Hi Alan, I think your story could've been mine. When my urologist did the biopsy 2.5 years ago and found samples with Gleason 6 and 8 cells, he talked to me about surgery and referred me to a radiologist. I read that the best success for treatment would be at a cancer center. So, I went to Mayo. They decided that before they could determine treatment they should first determine if the cancer had spread to other parts of my body. They did a scan of my bones and MRI of my organs. Fortunately, they didn't find anything. They started Antigen Deprivation Therapy as my first step to slow the progress of the cancer, reduce size of prostrate and kill any cancer cells that might be undetected. The ADT was continued for 18 months. I also had Proton Beam therapy. The use of at least short term ADT is the recommended treatment for patients with Gleason scores of 8 to 10. I'm not sure if urologists who do surgery normally use ADT, but if you have the higher risk Gleason scores of 8 to 10, it's worth asking about it.
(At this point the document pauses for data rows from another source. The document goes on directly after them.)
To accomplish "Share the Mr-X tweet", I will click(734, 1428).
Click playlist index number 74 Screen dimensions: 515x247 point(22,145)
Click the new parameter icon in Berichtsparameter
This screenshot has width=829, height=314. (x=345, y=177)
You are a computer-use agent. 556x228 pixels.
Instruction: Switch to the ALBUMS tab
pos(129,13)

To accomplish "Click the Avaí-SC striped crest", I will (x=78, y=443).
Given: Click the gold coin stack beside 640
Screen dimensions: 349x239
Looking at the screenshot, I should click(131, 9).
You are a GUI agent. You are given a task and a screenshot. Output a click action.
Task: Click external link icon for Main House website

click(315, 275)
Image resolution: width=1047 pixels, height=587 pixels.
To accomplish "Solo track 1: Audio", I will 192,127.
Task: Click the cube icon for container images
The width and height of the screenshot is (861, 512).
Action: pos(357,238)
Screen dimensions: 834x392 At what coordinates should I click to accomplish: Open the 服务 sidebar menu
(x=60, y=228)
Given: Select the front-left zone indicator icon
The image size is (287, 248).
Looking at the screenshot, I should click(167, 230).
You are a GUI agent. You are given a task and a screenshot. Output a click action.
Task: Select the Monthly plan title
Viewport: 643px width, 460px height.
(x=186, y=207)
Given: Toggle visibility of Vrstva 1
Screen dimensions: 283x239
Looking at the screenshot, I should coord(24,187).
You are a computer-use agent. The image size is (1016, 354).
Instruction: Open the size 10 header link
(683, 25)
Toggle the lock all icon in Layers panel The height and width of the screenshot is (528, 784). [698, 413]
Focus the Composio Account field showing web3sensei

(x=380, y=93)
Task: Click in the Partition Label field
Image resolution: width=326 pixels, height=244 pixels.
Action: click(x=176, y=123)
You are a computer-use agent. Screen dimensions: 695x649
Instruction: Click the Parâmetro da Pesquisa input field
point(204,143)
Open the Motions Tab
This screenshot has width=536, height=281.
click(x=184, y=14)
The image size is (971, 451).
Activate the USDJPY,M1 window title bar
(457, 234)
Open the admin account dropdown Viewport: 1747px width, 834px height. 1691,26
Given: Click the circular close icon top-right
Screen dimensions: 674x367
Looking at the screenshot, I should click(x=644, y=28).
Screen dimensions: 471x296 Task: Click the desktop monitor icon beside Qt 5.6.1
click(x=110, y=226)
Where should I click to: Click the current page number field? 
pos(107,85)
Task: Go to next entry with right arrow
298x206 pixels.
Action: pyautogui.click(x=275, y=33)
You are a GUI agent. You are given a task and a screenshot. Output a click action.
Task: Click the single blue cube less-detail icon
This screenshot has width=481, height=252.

Greetings, my name is Richard. I was diagnosed with metastatic prostatic cancer in Sept. 2020. A year prior, during a routine checkup, my PSA score was OK, but later in the spring of 2020 it had risen to 4.69, so after a series of tests, including a bone scan and bone biopsy, the diagnosis came back as metastatic prostate cancer. The cancer is aggressive and tumors have blocked my urethra and ureters so I have bilateral nephrostomy tubes for passing urine. I have been on hormone therapy -- Leuprolide (Lupron) since the diagnosis, and recently the doctor added Erleada (Apalutamide). My latest PSA test in Jan. 2021 was down to 2.1 which is encouraging. My blood test values are also trending positive, so right now it is a waiting game to see how well and how long the drugs will manage the symptoms.
You might want to have genome test done to see if they can Isolate the gene that caused the mutation. There are gene repair therapies available for some defective genes.